Problematiche legate alla scarsa gestione politica di questo comune sono state sempre denunciate dall’opposizione, un ufficio di ragioneria gestito a scavalco, limitato nei lavori, poiché può contare sulla sola presenza part-time del suo dirigente, ed un esecutivo in evidente difficoltà, che continua a subire la gestione,  non più di un accentratore del potere, ma di ben due, Sindaco e Vice Sindaco sono le condizioni inaccettabili per un paese come Patti.

La questione stipendi è stata più volte affrontata e attenzionata da tutto il Consiglio Comunale, sollecitando da sempre l'amministrazione a provvedere, affinché Patti possa avere la figura costante del dirigente del settore ragioneria, e in effetti parrebbe che questo possa accadere a breve, con la presenza h24 del ragioniere più volte richiesta dall’opposizione.

 In occasione dell'ultimo consiglio comunale abbiamo anche chiesto su proposta dei colleghi di opposizione  Prinzi e Di Santo le dimissioni del Sindaco da assessore al bilancio. L’amministrazione farebbe bene a chiedersi e  a spiegare, perché non ha approvato il consuntivo 2016, (potrebbe essere questo  il vero motivo dei ritardi stipendiali?)
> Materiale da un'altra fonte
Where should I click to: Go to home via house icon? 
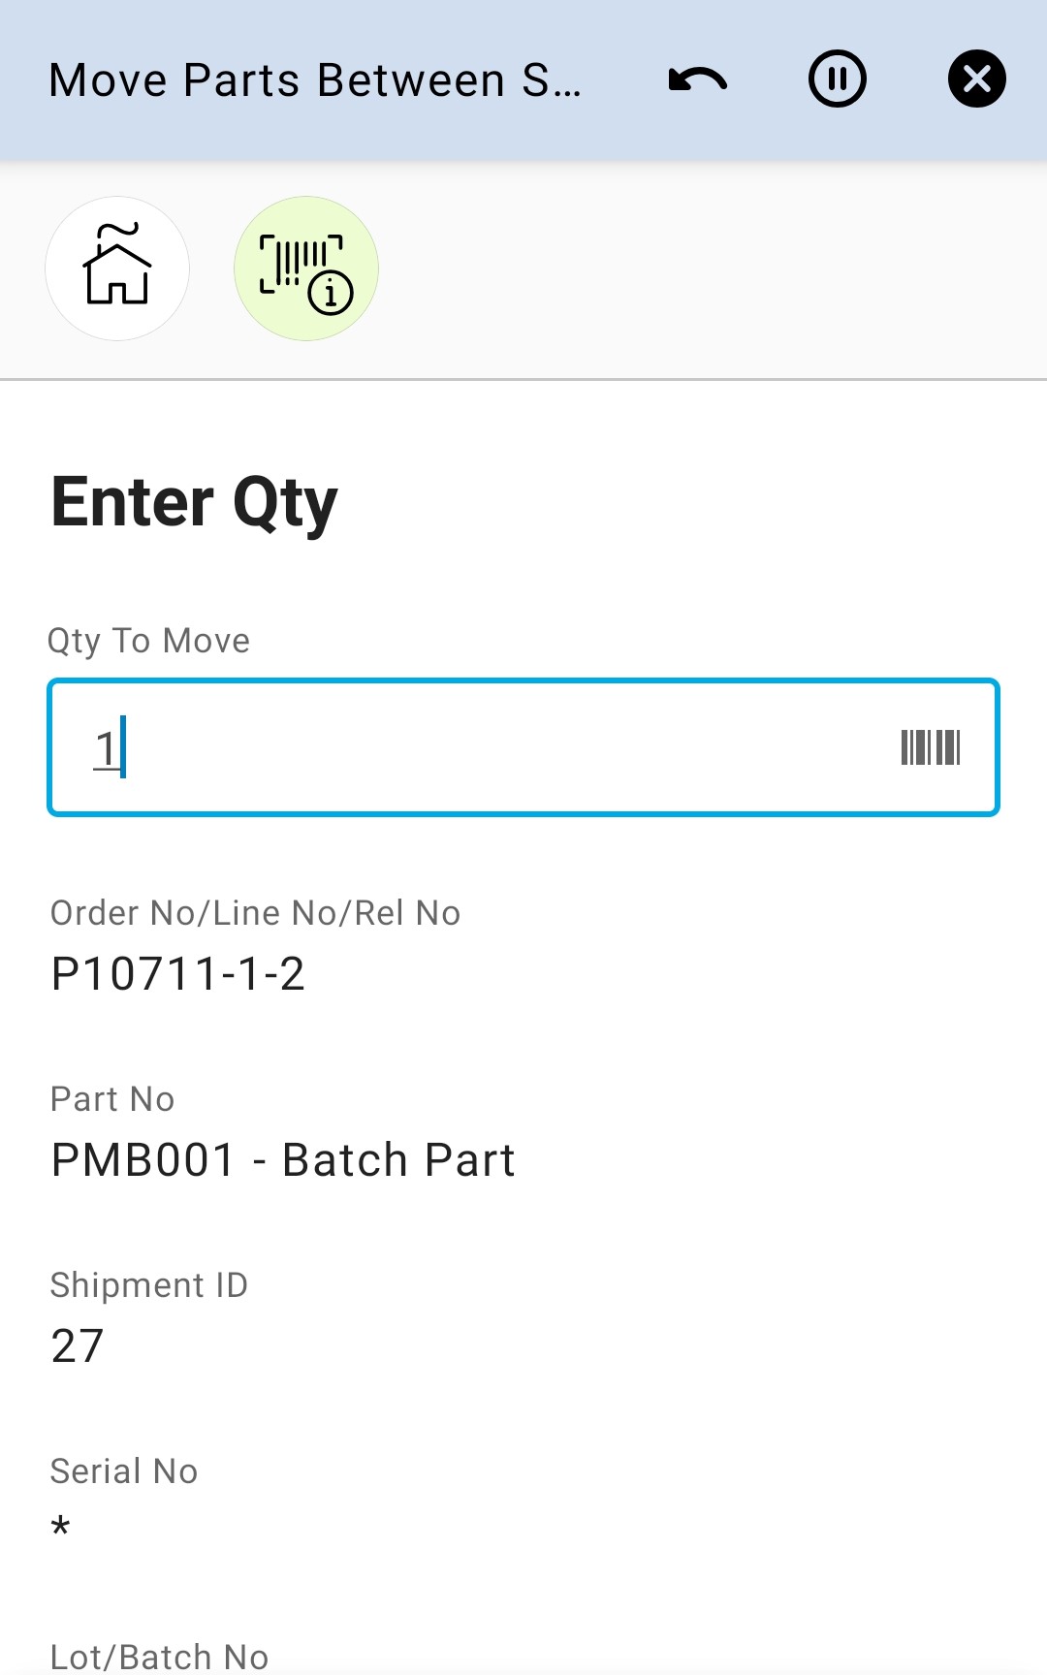[x=117, y=269]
Autorevoli fonti sostengono che la mancata approvazione del consuntivo sia ostativa ai trasferimenti dei fondi regionali e statali, se così fosse, sarebbe l’ennesima violenza perpetrata ai danni dei dipendenti comunali e conseguentemente all’intera comunità.

Anche in questa occasione sarebbe stato opportuno il “Silenzio”, piuttosto che pavoneggiarsi sulla stampa. Dichiarare di aver provveduto  al pagamento delle stipendio di ottobre, in assenza dei mesi di novembre, dicembre e delle tredicesima , è offensivo nei confronti di chi vive ormai da troppo tempo questa condizione di precarietà.

Oggi molti dei nostri dipendenti dovranno pensare alle bollette arretrate, alle rate dei mutui per chi ne ha e al Natale, si perché  il Natale è anche per loro.

Agli  assessori chiediamo con forza di volare a Roma, di andare a Palermo, di progettare e reperire fondi per infrastrutture, strade, scuole e STIPENDI.

Infine è di oggi la notizia che anche nel corso Matteotti i nostri figli sono al freddo a causa della scarse gestione infrastrutturale e della mancata manutenzione. Fin quando la cosa pubblica sarà gestita alla giornata, Patti è destinata a rimanere addormentata.”